Regina and Vadik both upgrade their lives by virtue of the digital economy, yet they also experience their own forms of disillusionment. Regina lives with Bob in a luxury Tribeca apartment. It’s a life completely removed from everything she knew back in Russia, one she fell into by meeting her husband in a chance encounter while visiting Vica and Sergey in New York. A former acclaimed literary translator, Regina is lost without connection to her work. Instead, she spends her days on Eat’N’Watch, an app that combines Netflix and Seamless, synchronizing your takeout orders with your TV preferences. She feels her brain melting, but her newfound social status alienates her from her old friends; her concerns sound obnoxious to Vica when she tries to confide in her. For Regina, “The worst thing about Vica and Sergey was that they were constantly trying to push yet another of their stupid app ideas on Bob.” The freedom, boredom, and unsettling alienation that comes from living in a foreign country with a foreign husband silently suffocate her.

The digital economy levels the playing field for immigrants, offering a financial and emotional solution removed from time, patience, or grit. Yet it also creates in these characters a sense of weightlessness, even meaninglessness. “Doesn’t it feel like we’re entering the afterlife?” Sergey asks Vica on the plane to New York.
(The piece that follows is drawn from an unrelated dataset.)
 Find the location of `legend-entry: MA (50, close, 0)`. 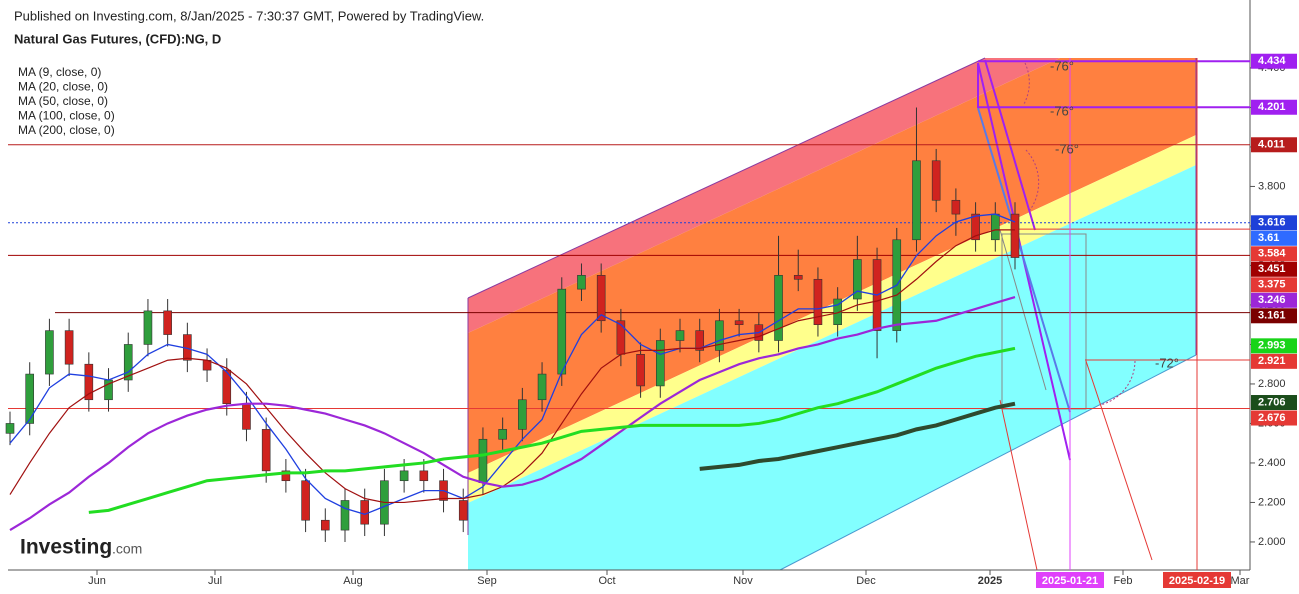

Immigrant life is already transient, the type of death that follows when you set your previous life aside.“ When wealth can come so quickly and unpredictably, conditions for existence appear even more fleeting than before, subject to transform upon a chance encounter or sudden inspiration.

Startups don’t just appeal to immigrants, yet Vapnyar shows how the economy of ideas, isolated from prior social standing, is particularly alluring to them. She also illustrates the absurdity of this appeal. After Sergey and Vica separate, they’re trapped less by the constraints of their social status than by the endless slog of developing their app (if it will ever come). As these characters slowly realize that America is nothing they thought it would be, Vapnyar underscores the gap between how easy it appears to cash out on the startup economy and how painfully difficult it proves.

Still Here by Lara Vapnyar. Hogarth.